◆ **Source material**
• • • • • • •
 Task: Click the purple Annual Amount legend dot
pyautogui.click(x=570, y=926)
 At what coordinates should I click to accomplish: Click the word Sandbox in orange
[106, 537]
• • • • • • •
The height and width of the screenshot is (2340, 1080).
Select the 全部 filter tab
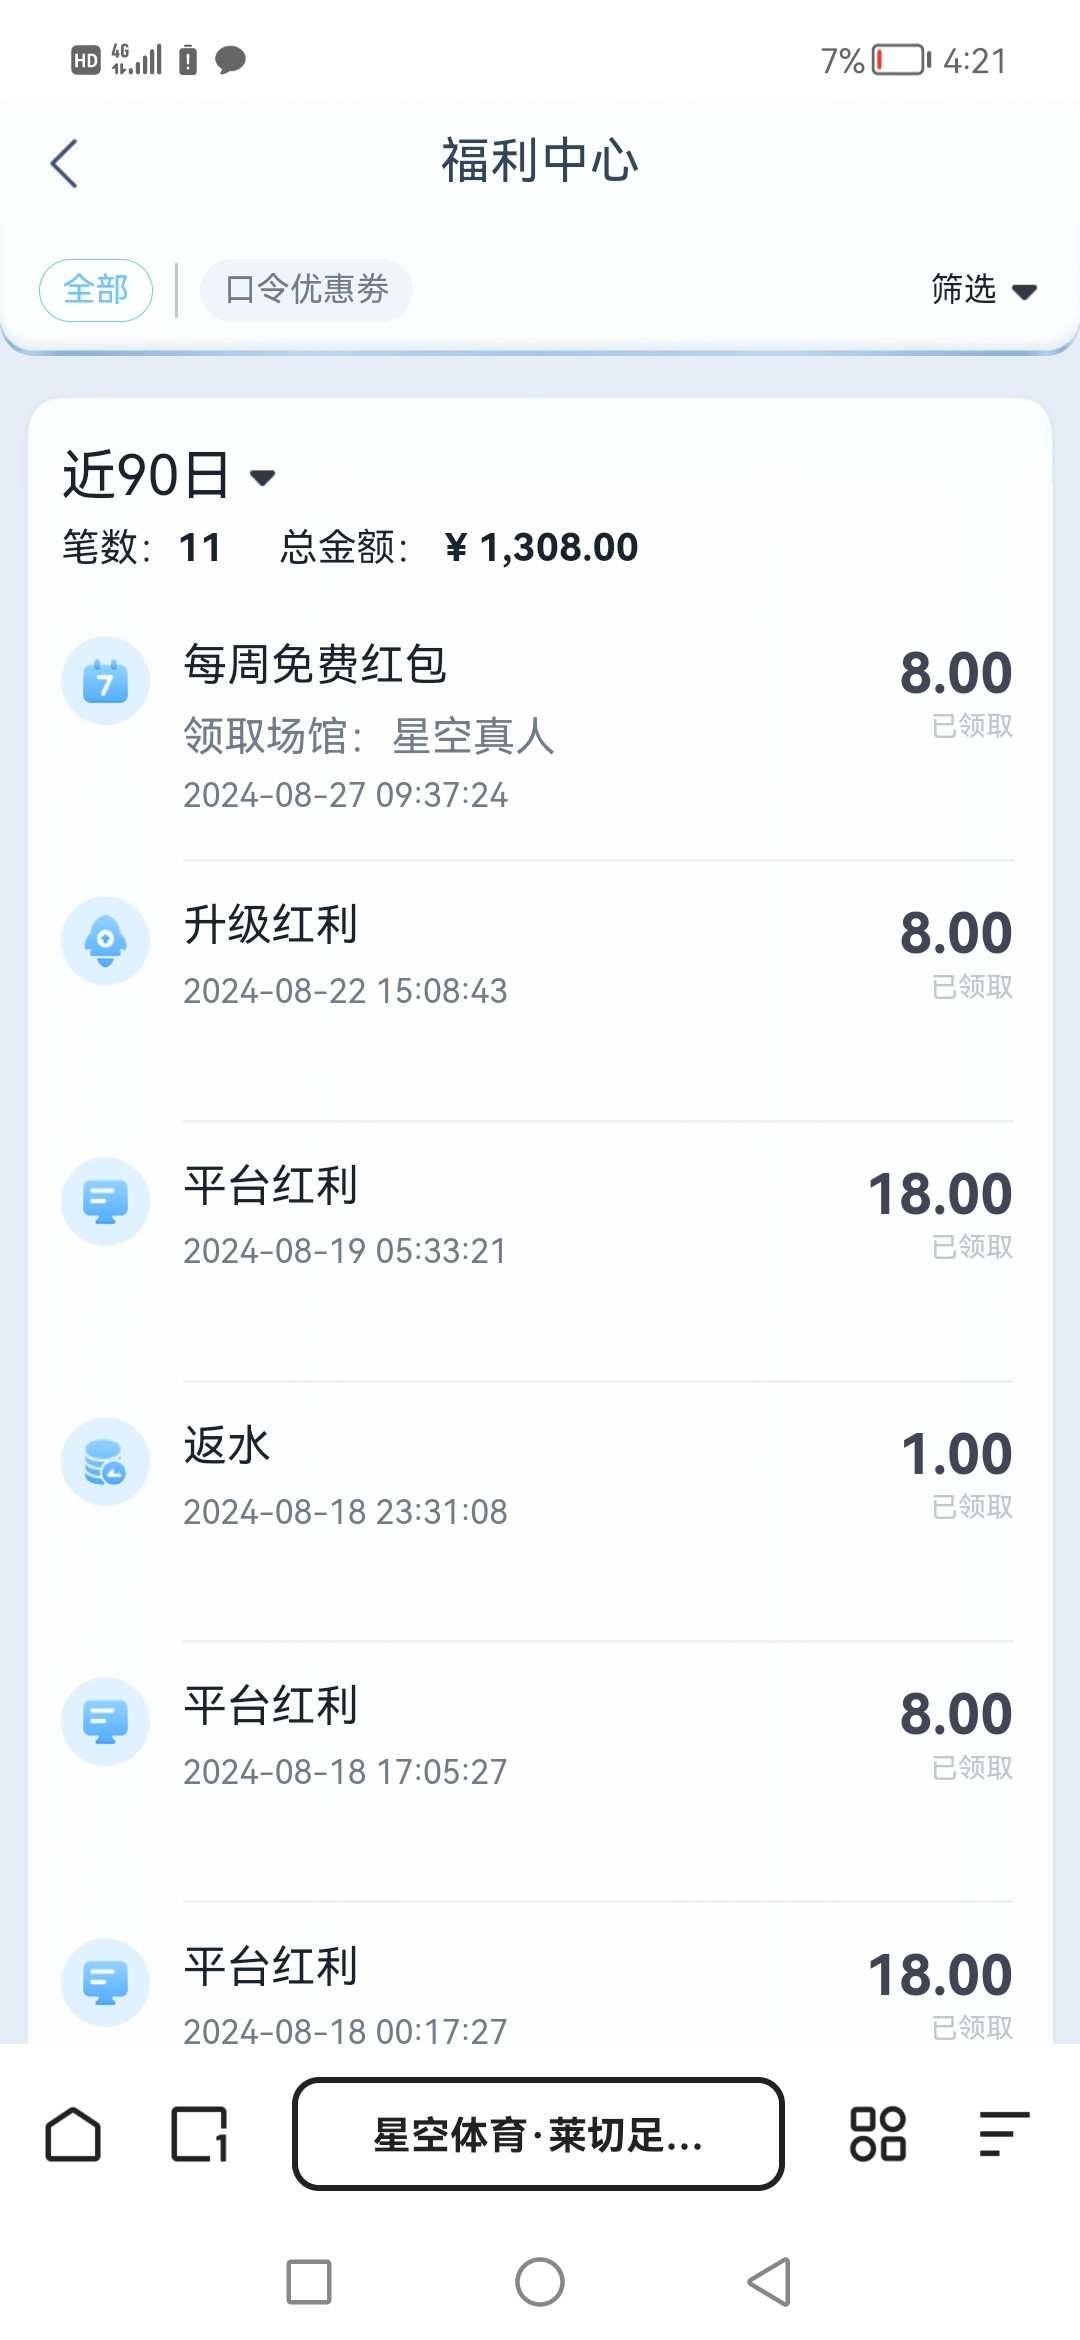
• • • • • • •
◆ **Exercise instructions**
Retype only this portion of the data above: the line containing "The height and", the line containing "Select the 全部 filter tab", and all lines between them, exactly.

◆ **Result**
The height and width of the screenshot is (2340, 1080).
Select the 全部 filter tab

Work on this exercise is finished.